The Law of Sines is \(\frac{a}{\sin A}=\frac{b}{\sin B}=\frac{c}{\sin C}\).
First, check \(\frac{a}{\sin A}=\frac{b}{\sin B}\).
We know \(a = 28\), \(A = 137^{\circ}\), \(b = 12\).
\(\sin B=\frac{b\sin A}{a}=\frac{12\times\sin137^{\circ}}{28}\)
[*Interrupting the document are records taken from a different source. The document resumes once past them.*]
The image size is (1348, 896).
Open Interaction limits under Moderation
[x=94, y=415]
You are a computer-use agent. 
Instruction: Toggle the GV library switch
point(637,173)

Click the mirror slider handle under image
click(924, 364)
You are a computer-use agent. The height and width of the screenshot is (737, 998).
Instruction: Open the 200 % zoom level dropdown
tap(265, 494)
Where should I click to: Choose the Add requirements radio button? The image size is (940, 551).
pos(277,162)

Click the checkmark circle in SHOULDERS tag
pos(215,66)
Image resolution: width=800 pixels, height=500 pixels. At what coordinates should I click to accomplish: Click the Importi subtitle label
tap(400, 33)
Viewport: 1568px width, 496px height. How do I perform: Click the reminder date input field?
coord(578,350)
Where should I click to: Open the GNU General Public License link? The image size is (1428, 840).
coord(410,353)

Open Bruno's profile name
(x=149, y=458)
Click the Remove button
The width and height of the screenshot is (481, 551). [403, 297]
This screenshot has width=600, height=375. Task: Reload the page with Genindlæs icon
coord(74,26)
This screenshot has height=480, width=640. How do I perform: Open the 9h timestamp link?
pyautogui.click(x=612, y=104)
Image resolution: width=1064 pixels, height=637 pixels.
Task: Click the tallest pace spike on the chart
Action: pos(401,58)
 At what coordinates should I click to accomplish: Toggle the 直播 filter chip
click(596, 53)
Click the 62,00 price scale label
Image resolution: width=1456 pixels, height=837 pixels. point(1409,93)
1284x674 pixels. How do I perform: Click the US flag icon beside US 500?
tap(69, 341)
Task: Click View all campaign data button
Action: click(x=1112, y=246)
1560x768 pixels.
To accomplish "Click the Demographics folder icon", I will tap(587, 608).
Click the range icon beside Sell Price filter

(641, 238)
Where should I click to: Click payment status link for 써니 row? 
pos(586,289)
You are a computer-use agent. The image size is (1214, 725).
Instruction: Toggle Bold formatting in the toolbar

Since \(\sin137^{\circ}\approx0.682\), then \(\sin B=\frac{12\times0.682}{28}=\frac{8.184}{28}\approx0.2923\)
\(B=\arcsin(0.2923)\approx17^{\circ}\)
Then, since the sum of angles in a triangle is \(180^{\circ}\), \(C=180^{\circ}-A - B=180^{\circ}-137^{\circ}-17^{\circ}=26^{\circ}\)

Answer:

The given values of angles and side - lengths are consistent with the Laws of Sines and Cosines. So the values \(m\angle B = 17^{\circ}\), \(m\angle C=26^{\circ}\), \(a = 28\) cm are correct for the triangle with \(c = 18\) cm, \(m\angle A=137^{\circ}\), \(b = 12\) cm.